After looking in a bit more detail, it seems the output file from impute_accessibility contains regions that are not present in my metadata file. Do you know how this might happen?

I have already ran the pipeline successfully on a different sample, so I don't know what the issue might be here...
SeppeDeWinter commented 2 months ago

Hi @jesswhitts

Hmm this should not be the case, not sure how this can happen. Would you be able to trace back where they got lost in the pycisTopic analysis?

Best,

Seppe

jesswhitts commented 2 months ago

Reading in cistopic object: cisTopic_obj.region_data: [382839 rows x 8 columns]

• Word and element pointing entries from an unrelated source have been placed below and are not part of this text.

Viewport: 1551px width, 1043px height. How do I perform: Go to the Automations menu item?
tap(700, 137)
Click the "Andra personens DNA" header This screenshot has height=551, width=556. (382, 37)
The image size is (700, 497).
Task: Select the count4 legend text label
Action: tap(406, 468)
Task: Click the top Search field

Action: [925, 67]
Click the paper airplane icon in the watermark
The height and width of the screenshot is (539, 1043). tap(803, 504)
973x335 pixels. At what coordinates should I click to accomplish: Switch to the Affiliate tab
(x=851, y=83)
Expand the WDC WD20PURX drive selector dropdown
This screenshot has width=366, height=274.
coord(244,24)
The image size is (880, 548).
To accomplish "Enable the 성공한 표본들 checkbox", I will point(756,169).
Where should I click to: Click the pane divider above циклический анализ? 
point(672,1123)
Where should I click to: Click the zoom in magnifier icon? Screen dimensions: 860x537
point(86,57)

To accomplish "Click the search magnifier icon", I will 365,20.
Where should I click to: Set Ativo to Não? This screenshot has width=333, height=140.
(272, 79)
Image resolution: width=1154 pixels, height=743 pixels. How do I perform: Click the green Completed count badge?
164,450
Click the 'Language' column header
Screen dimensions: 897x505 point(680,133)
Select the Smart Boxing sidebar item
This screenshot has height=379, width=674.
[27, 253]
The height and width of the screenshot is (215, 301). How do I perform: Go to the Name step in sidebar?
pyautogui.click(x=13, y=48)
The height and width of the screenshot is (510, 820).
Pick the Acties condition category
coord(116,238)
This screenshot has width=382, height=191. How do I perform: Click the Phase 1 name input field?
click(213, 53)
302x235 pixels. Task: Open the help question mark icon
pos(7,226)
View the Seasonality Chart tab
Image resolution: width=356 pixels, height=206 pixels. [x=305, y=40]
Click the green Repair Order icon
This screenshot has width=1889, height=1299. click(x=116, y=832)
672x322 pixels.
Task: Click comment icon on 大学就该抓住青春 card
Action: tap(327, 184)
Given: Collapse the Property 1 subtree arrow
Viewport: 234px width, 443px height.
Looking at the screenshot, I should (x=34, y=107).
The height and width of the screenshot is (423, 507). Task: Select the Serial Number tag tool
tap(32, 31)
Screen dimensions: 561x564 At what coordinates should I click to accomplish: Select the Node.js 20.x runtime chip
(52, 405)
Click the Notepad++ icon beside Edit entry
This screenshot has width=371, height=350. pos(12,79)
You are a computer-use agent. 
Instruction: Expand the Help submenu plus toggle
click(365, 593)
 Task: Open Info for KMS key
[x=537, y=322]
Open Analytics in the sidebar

Run impute accessibility function: len(imputed_acc_obj.feature_names): 382167

Subset for common annotations step: cisTopic_obj.region_data: [382691 rows x 8 columns] len(imputed_acc_obj.feature_names): 382167

It looks like when we 'check which annotations are common and if necessary subset', there are some regions lost which aren't removed from the imputed accessibility object, could this be the problem?

Best, Jess

SeppeDeWinter commented 1 month ago

Hi @jesswhitts

What are the dimensions of


cisTopic_obj.selected_model.region_topic

S

jesswhitts commented 1 month ago

Hi @SeppeDeWinter

[382839 rows x 100 columns] when first reading the file After doing the subset, the 'selected_model' field becomes an empty list

jesswhitts commented 1 month ago

Still unsure about the cause of this error, but I've found a workaround in case anyone else comes across this. I select for common cell types in my GEX and ATAC datasets at the very beginning, and the pipeline now works fine. Thanks again for the interesting tool!